Néanmoins, elle ressent un petit pincement au cœur car elle réalise qu’elle ne le verra plus aussi souvent. Cela marque la fin d’une époque, celle de l’insouciance de leur petite équipe. Cezary est maintenant entré dans le monde du travail des adultes, il va gagner sa vie et enfin réaliser son ambition d’avoir son propre appartement.
- Bien sûr on va continuer à se voir, mais ce ne sera plus pareil. Non ce n’est pas de la nostalgie, ou bien si, peut être. C’est aussi que je ne me sens pas capable de faire aussi bien que lui. Et c’est un si gentil garçon ! il va vraiment me manquer.
Pour éviter de sombrer dans la déprime, Zoé se lève et se remet au travail tout de suite, mais ça ne vient pas. Manon est assise à côté d’elle, sur les piles de papiers et chemises posées sur le lit et la regarde de ses yeux grands ouverts avec un air surpris. Le chat fait mine de jouer avec les papiers et Zoé l’arrête tout de suite. Elle écrit un sms à Louis pour lui demander s’il ne serait pas judicieux de faire un point d’avancement dans la journée. Elle s’aperçoit avec amertume qu’il lui est impossible de fixer son attention, elle est distraite, elle passe d’une idée à une autre sans logique ni raison, elle se lève, se fait une tasse de thé, grignote un biscuit au gingembre, puis finalement expédie sa toilette et décide d’aller faire un tour dehors.
Elle se promène dans la rue sans but, la déception au cœur tant elle se sent incapable de mener à bien quoi que ce soit.
- J’essaie de construire quelque chose mais ce n’est pas concret. J’ai l’impression que je n’y crois pas ou plus. Hier j’y croyais, aujourd’hui non, est-ce à cause du départ de Cezary ? Non, ce n’est pas possible, je suis si heureuse pour lui, mais ce doit être le choc de la séparation, ou le contrecoup du choc. Bien sûr, dans tout ce qu’on fait, il y a des hauts et des bas, il faut que je m’accroche, mais aujourd’hui je n’y arrive pas. Il me semble que je suis toujours dans le bas, jamais dans le haut. Il me faudrait des victoires, même petites pour me donner de la confiance. Oui c’est ça, je n’ai pas confiance. Enfin pas aujourd’hui, aujourd’hui je vois tout en noir, mes idées me paraissent futiles, irréalisables. J’ai beau être entourée de gens compétents, formidables, tellement gentils, je suis nulle.
Après avoir déambulé une bonne heure dans la rue sans trop savoir où elle allait, Zoé se retrouve avec étonnement devant la grille de son immeuble et machinalement entre dans la cour. Elle sait que l’intermède est terminé. Elle monte les cinq étages jusque chez elle, entre dans l’appartement et se rassoit devant son pc portable. Elle reprend le travail où elle l’avait laissé, cet épisode presque hypnotique lui a permis de faire le vide dans sa tête et de pouvoir se concentrer à nouveau.

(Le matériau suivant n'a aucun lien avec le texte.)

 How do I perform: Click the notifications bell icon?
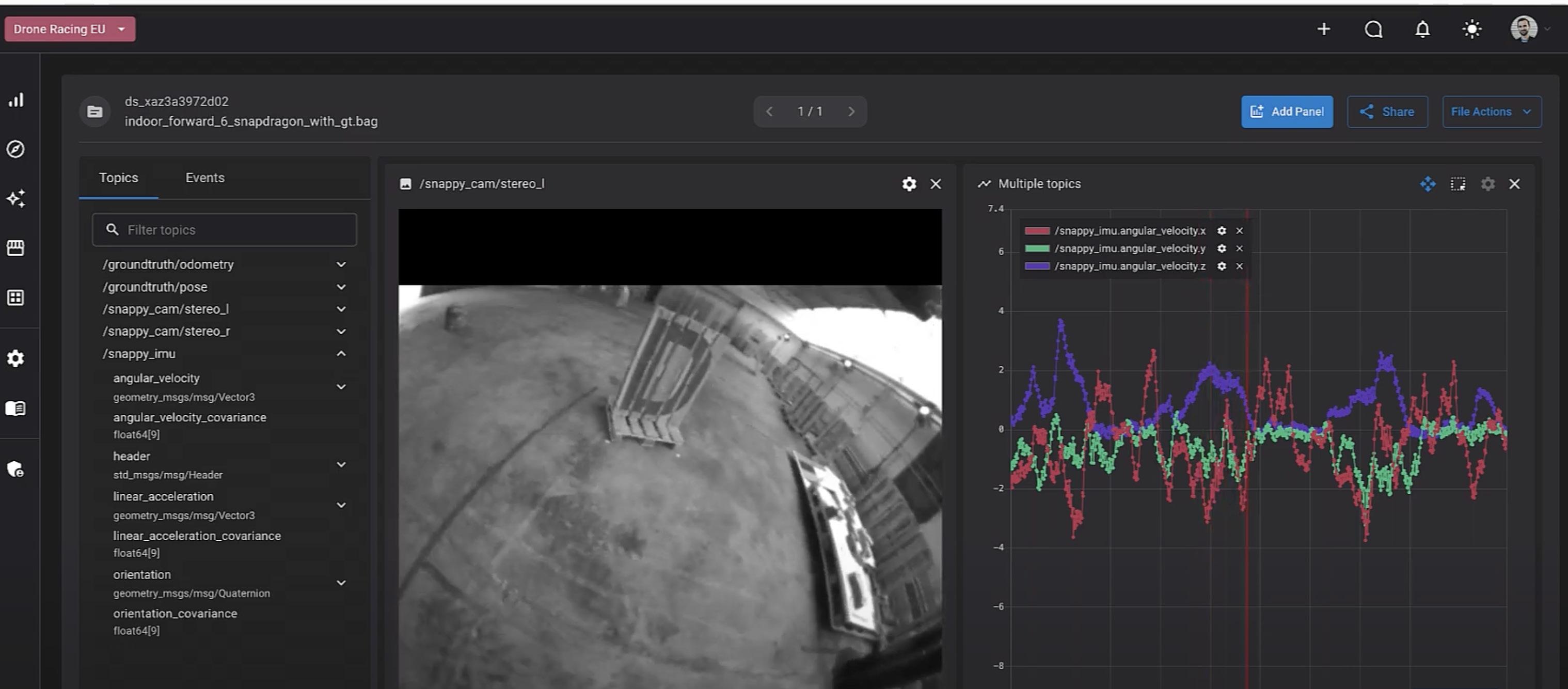(1422, 29)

Plusieurs jours sont nécessaires pour finaliser le site. Entre temps Cezary a donné de ses nouvelles, il est épanoui dans sa mission, il s’est fait des amis avec qui il va bientôt sortir le soir et il inaugure sa nouvelle vie sociale. Il a déjà commencé à chercher son appartement et visite quelques locations dans Paris, Alphonse l’accompagne le plus souvent. Il projette d’inviter prochainement tous ses amis pour une belle fête chez lui, il s’en réjouit par avance.

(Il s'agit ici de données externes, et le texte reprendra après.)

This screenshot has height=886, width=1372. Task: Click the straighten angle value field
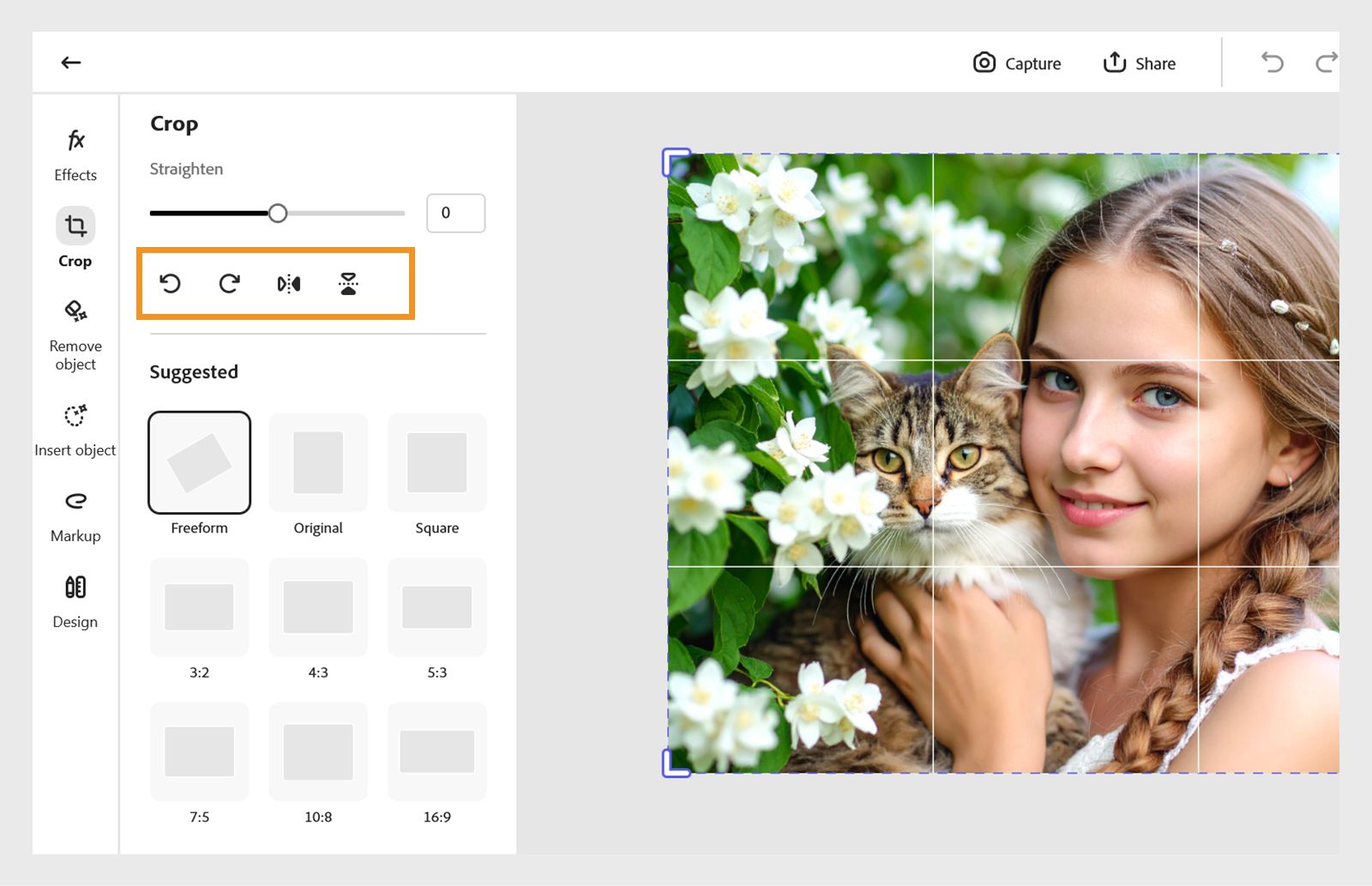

Une fin d’après-midi, à l’improviste, Alphonse frappe à la porte de l’appartement, il vient faire un petit tour pour passer le temps. Lui qui était motivé pour lancer des projets, trouver un emploi, se rendre indépendant, tout à coup n’éprouve plus le besoin de se lancer dans la vie active. Il est comme inhibé, sa tendance naturelle à la désinvolture et au dilettantisme s’est encore accentuée. Clairement, il se laisse aller. Cela se voit dans sa posture et son habillement, les vêtements sont lâches et larges, les chaussures éculées, une barbe de dix jours mange ses joues, ses belles boucles blondes, à peine propres, sont emmêlées et aplaties sur ses oreilles. Zoé assimile cette attitude à une baisse de moral : après avoir atteint l’objectif qu’il s’était fixé de réussir la certification, désormais plus stimulé par la détermination des Delta, il se retrouve sans but, sans ambition, sans détermination, sans envie.
Zoé se souvient de Louis dans cette situation, elle n’a pas envie de vivre la même chose avec Alphonse. Elle voudrait qu’il se prenne en main, à la rigueur qu’il participe à l’aventure pour s’occuper, à défaut de s’éclater.
- Il est cyclothymique, pense-t-elle, cet été il était euphorique pendant ses vacances en Grèce, et maintenant que tout le monde a repris ses activités, il démissionne totalement. Je ne peux pas le soutenir, j’ai déjà assez à faire pour me supporter moi. Cà ne doit pas être facile pour ses parents, ils doivent être très inquiets de le voir se ramollir comme ça.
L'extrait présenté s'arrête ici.